Please find every line in the entries below that contains the string "Dienst", and copy it.

Stored items:

========================

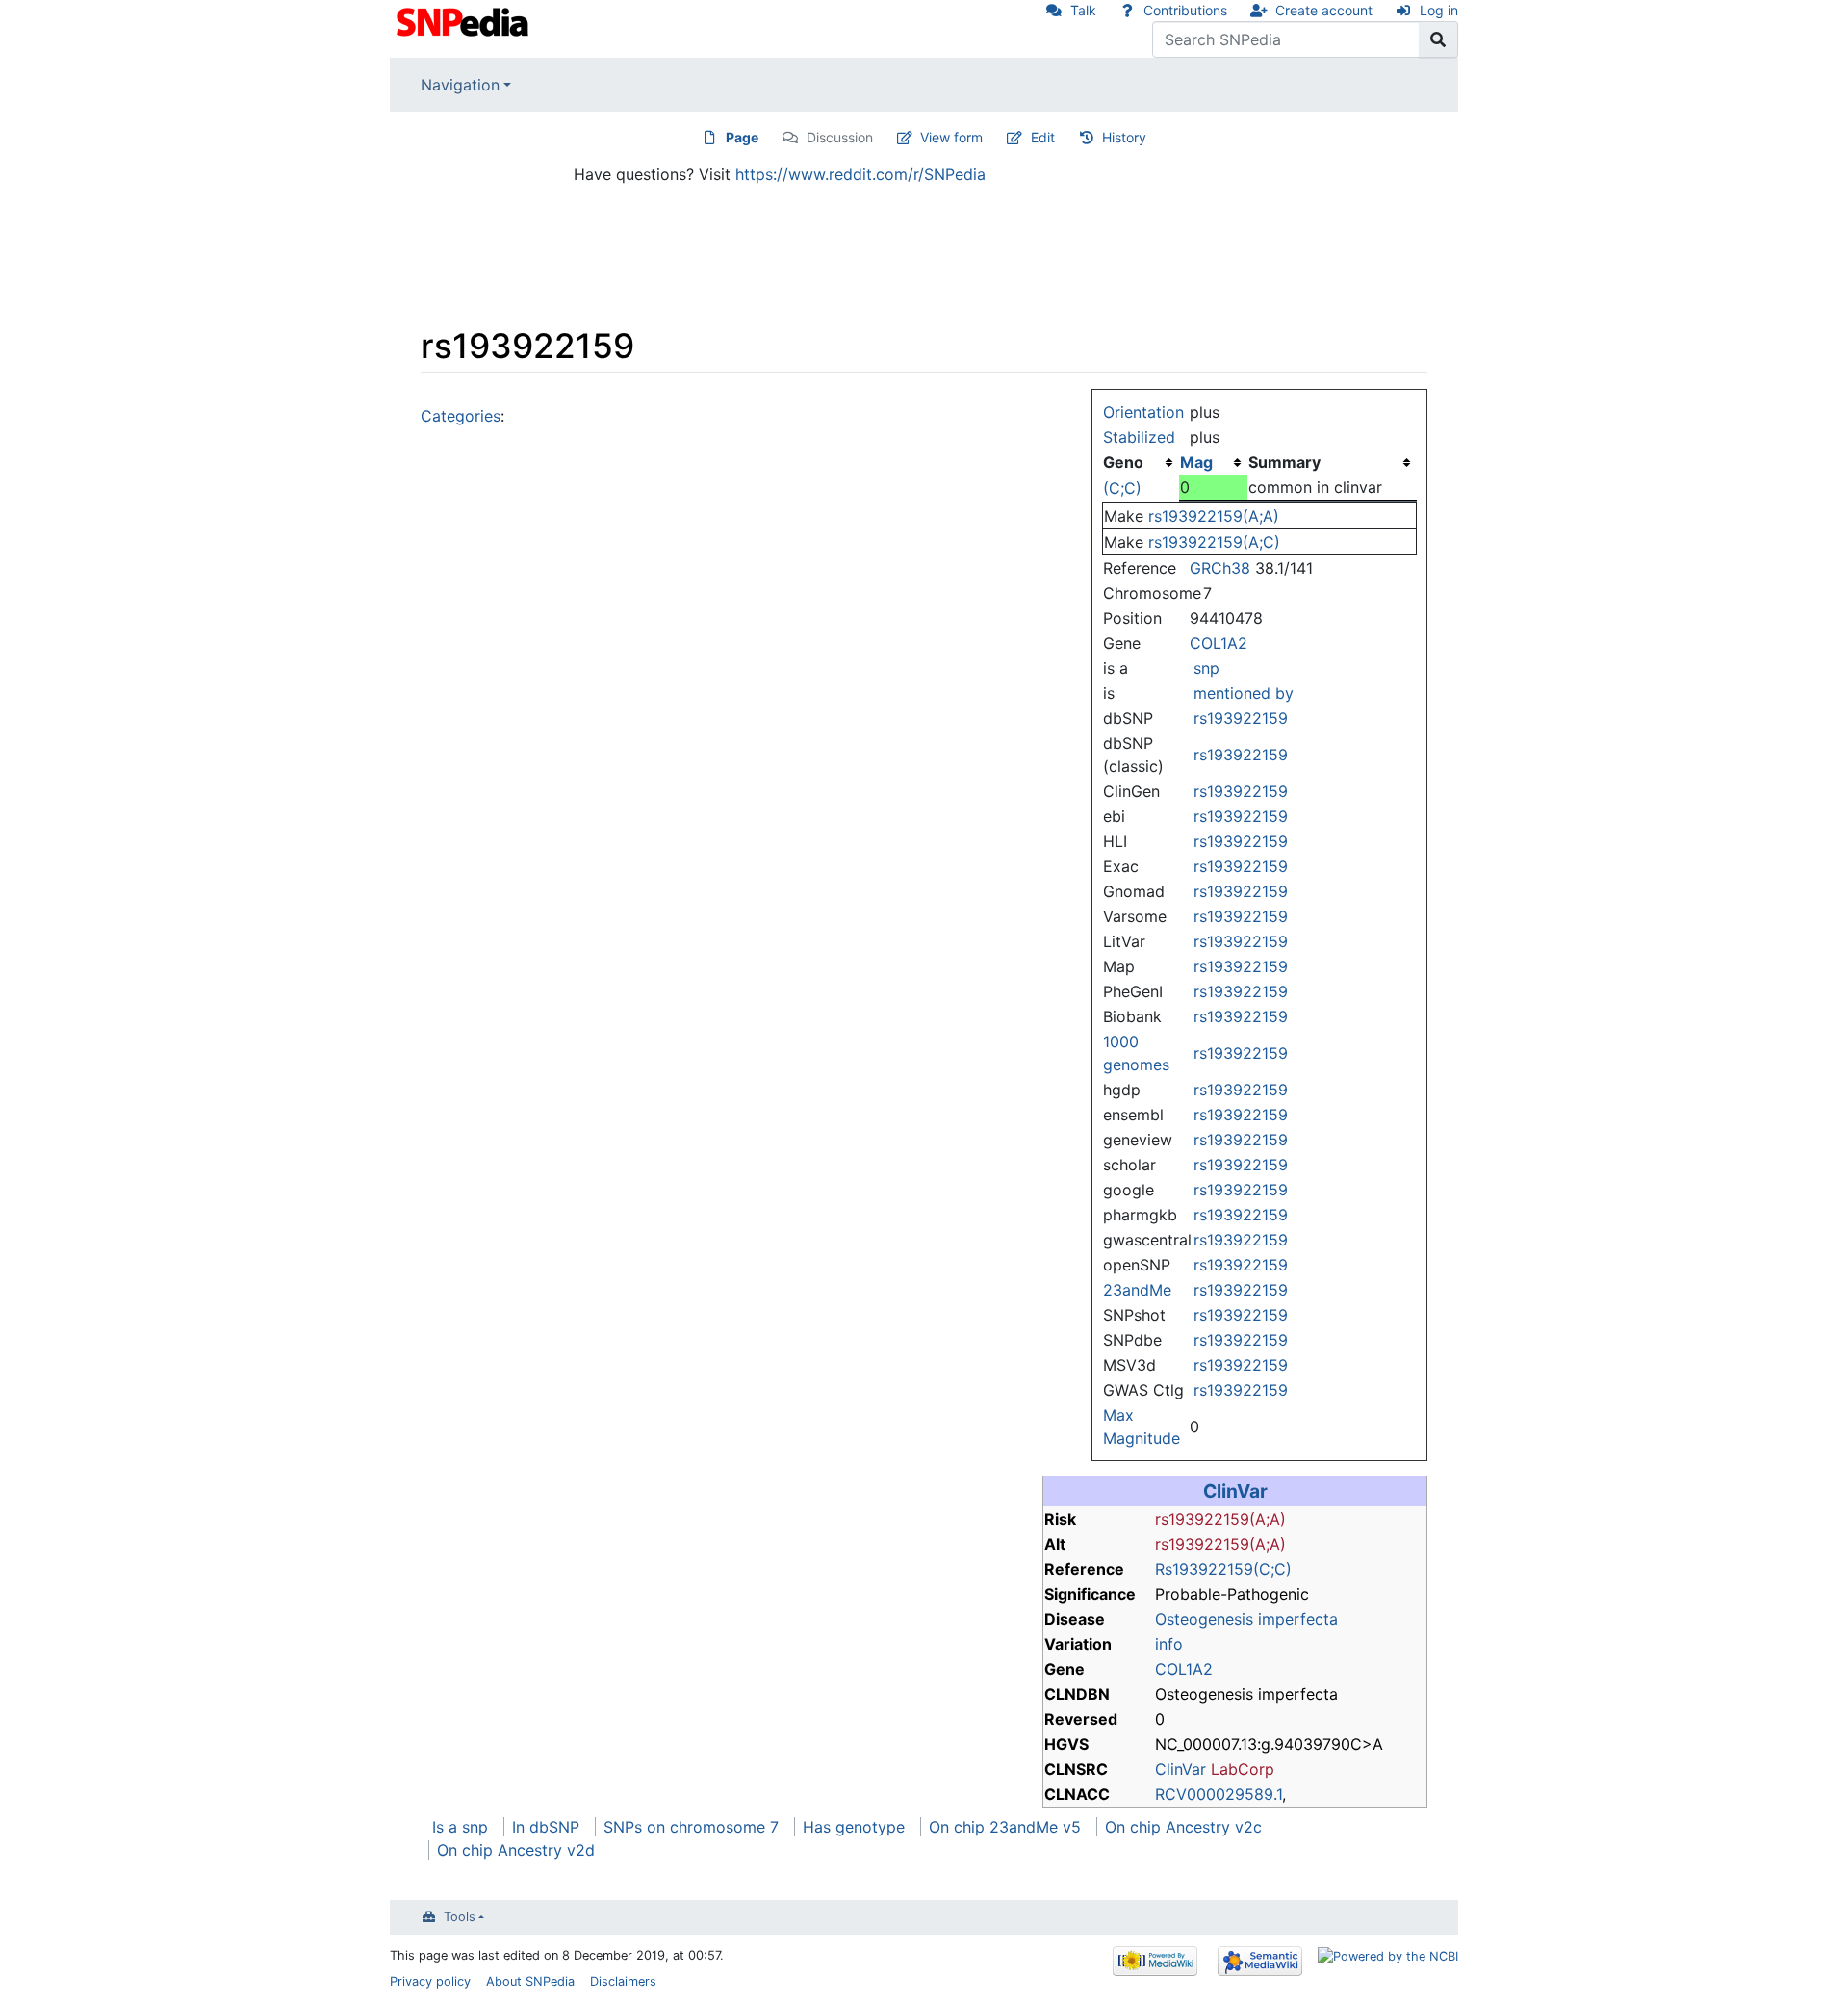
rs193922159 (1241, 718)
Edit (1043, 137)
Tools (459, 1917)
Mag (1196, 462)
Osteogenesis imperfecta (1246, 1619)
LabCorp (1242, 1769)
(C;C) (1122, 488)
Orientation (1143, 412)
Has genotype (854, 1826)
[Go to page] (1438, 39)
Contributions (1185, 10)
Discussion (840, 137)
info (1169, 1644)
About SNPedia (530, 1981)
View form (951, 137)
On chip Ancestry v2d (516, 1850)
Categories (460, 415)
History (1124, 137)
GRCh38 (1220, 568)
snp (1206, 668)
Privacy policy (430, 1981)
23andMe (1137, 1289)
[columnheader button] (1212, 462)
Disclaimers (623, 1981)
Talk (1083, 10)
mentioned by (1244, 693)
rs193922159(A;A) (1213, 516)
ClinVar (1235, 1490)
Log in (1439, 10)
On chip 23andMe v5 (1005, 1826)
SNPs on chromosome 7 (691, 1826)
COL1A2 (1218, 643)
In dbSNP (545, 1826)
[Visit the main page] (464, 20)
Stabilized (1139, 437)
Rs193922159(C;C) (1223, 1568)
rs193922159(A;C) (1214, 542)
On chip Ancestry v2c (1183, 1826)
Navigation (460, 84)
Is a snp (460, 1826)
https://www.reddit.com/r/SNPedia (860, 174)
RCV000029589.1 (1218, 1794)
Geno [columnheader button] (1123, 462)
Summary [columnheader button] (1284, 462)
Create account (1324, 10)
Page (742, 137)
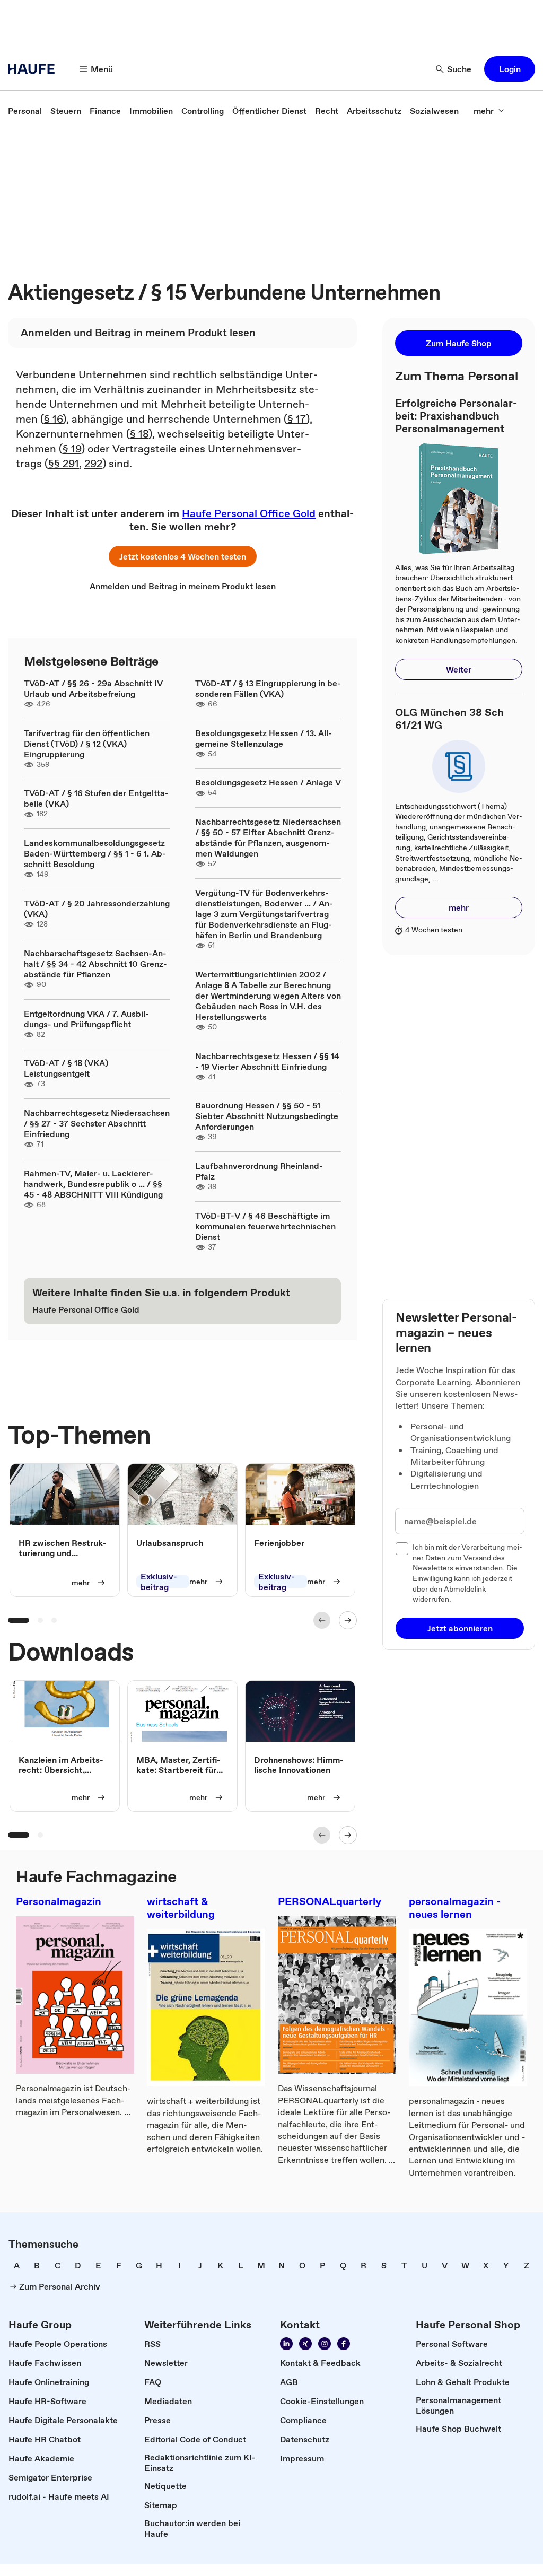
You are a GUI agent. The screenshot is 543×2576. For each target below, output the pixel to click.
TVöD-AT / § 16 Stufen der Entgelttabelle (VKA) (96, 798)
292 (93, 463)
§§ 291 (63, 463)
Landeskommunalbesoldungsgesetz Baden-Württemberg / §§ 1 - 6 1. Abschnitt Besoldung (95, 853)
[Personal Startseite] (34, 69)
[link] (25, 111)
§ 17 (296, 419)
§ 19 (72, 448)
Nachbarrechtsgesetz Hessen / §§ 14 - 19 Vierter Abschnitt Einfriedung (267, 1061)
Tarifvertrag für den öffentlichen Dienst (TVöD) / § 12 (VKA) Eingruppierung (87, 743)
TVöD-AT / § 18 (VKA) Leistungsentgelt (66, 1068)
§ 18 (139, 433)
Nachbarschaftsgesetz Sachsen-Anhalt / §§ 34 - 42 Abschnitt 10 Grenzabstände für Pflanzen (95, 964)
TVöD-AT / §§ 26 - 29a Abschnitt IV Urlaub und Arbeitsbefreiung (93, 688)
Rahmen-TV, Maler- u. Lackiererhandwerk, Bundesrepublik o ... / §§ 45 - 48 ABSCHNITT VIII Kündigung (93, 1184)
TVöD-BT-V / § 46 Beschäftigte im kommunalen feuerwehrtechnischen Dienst (265, 1226)
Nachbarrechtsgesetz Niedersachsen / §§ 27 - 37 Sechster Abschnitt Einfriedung (97, 1123)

========================

# Completed exercise
Tarifvertrag für den öffentlichen Dienst (TVöD) / § 12 (VKA) Eingruppierung (87, 743)
TVöD-BT-V / § 46 Beschäftigte im kommunalen feuerwehrtechnischen Dienst (265, 1226)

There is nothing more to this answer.